Enhanced activity of NLRP3 inflammasome in peripheral blood cells of patients with active rheumatoid arthritis

Introduction: Interleukin-1 beta (IL-1 beta) is a major inflammatory cytokine, produced predominantly by innate immune cells through NLRP3-inflammasome activation. Both intrinsic and extrinsic danger signals may activate NLRP3. Genetic variations in NLRP3-inflammasome components have been reported to influence rheumatoid arthritis (RA) susceptibility and severity. We sought to assess the activity of NLRP3-inflammasome in patients with active RA compared to healthy individuals. Method: Intracellular protein expression of NLRP3, ASC, pro-and active caspase-1, pro-and active IL-1 beta was assessed by immunoblotting both at baseline and upon inflammasome activation. NLRP3 function (IL-1 beta secretion) was assessed upon priming of TLR2 (Pam(3)CysSK(4), TLR3 (poly(I:C)) or TLR4 (LPS) and ATP sequential treatment. We used caspase inhibitors (casp-1, 3/7 and 8) to assess their contribution to IL-1 beta maturation. All experiments were performed in whole blood cells. Results: Active RA patients (n = 11) expressed higher basal intracellular levels of NLRP3 (p < 0.008), ASC (p < 0.003), active caspase-1 (p < 0.02) and pro-IL-1 beta (p < 0.001). Upon priming with TLR4 (LPS) and ATP, RA-derived cell extracts (n = 7) displayed increased expression of NLRP3 (p < 0.01) and active caspase-1 (p < 0.001). Secreted IL-1 beta in culture supernatants from whole blood cells activated with TLR4 (LPS) or TLR3 agonist (poly(I: C)) plus ATP was higher in RA patients (n = 20) versus controls (n = 18) (p < 0.02 for both).
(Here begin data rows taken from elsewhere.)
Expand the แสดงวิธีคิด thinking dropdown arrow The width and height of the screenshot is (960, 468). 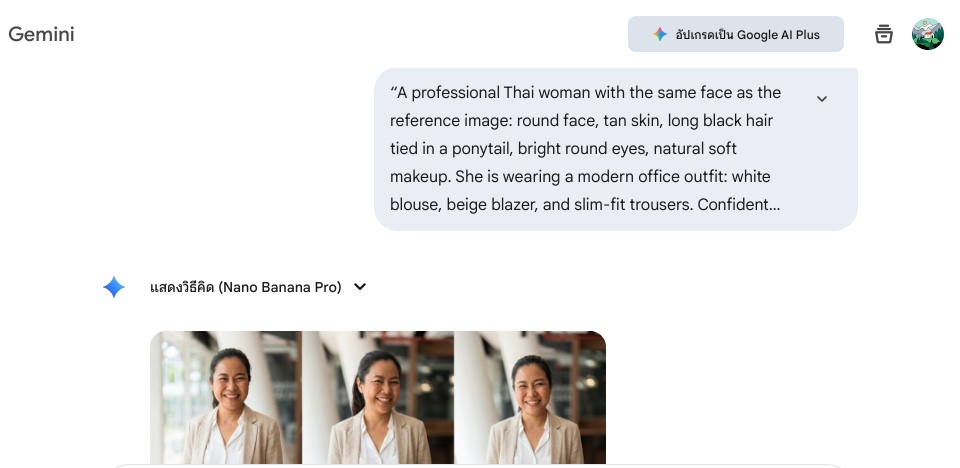[360, 287]
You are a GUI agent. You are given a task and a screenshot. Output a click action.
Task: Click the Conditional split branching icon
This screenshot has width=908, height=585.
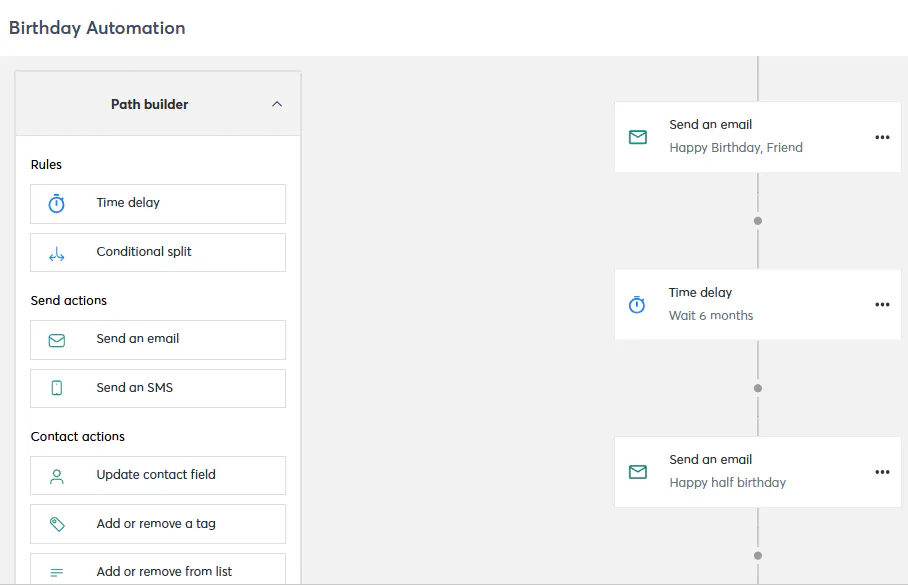point(57,255)
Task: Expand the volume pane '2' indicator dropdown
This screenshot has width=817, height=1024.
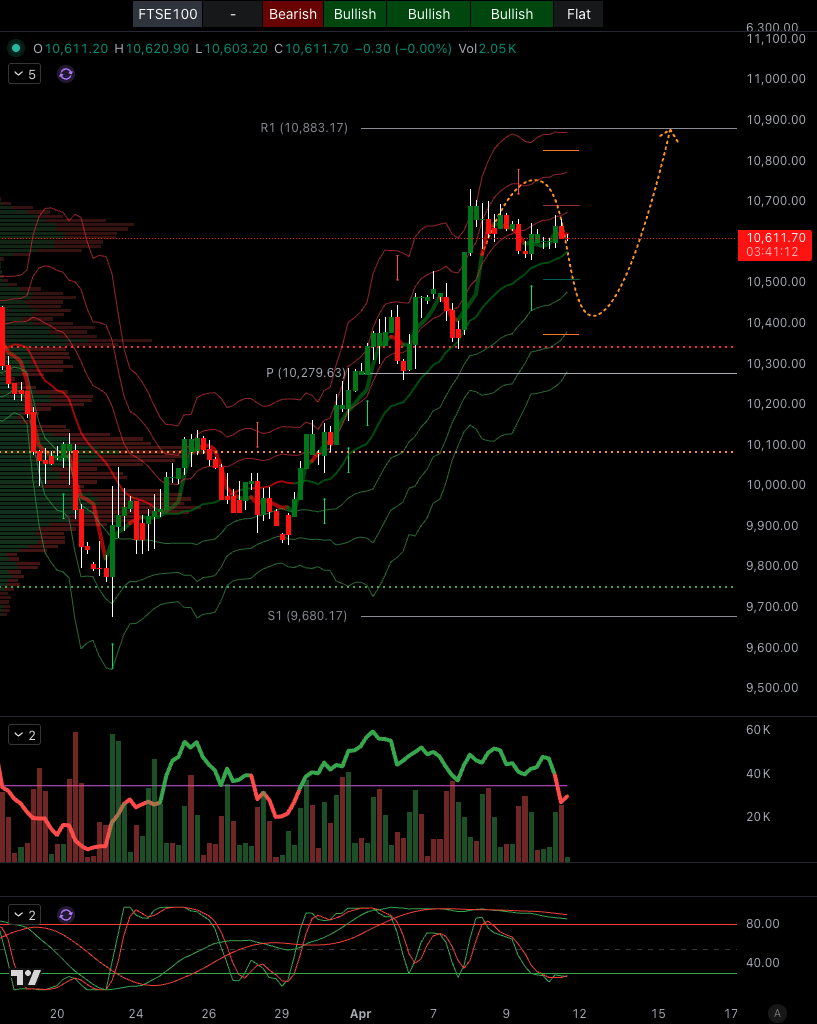Action: (x=23, y=734)
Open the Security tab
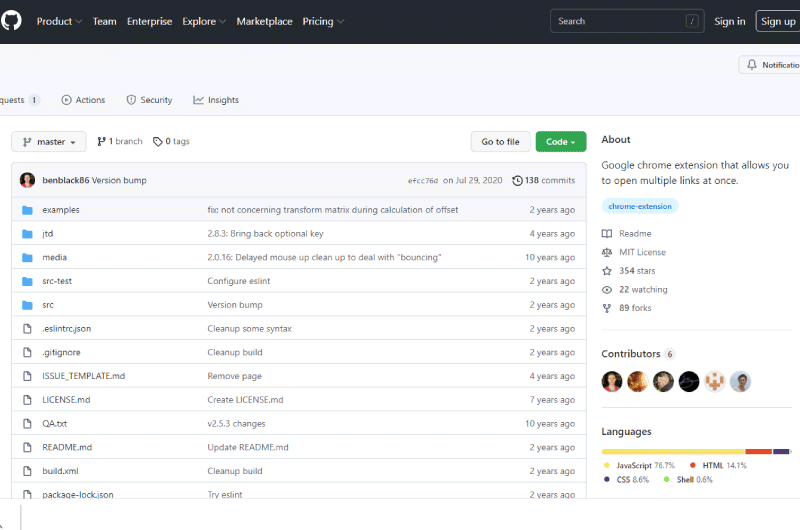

Caspase-1 inhibition significantly reduced IL-1 beta secretion induced by all stimuli, whereas caspase-8 inhibition affected only TLR4 and TLR3 cell priming. Conclusion: Patients with active RA have increased expression of NLRP3 and NLRP3-mediated IL-1 beta secretion in whole blood cells upon stimulation via TLR3 and TLR4 but not TLR2. In these patients, IL-1 beta secretion seems to be predominately driven by caspase-1 and caspase-8. Targeting NLRP3 or downstream caspases may be of benefit in suppressing IL-1 beta production in RA.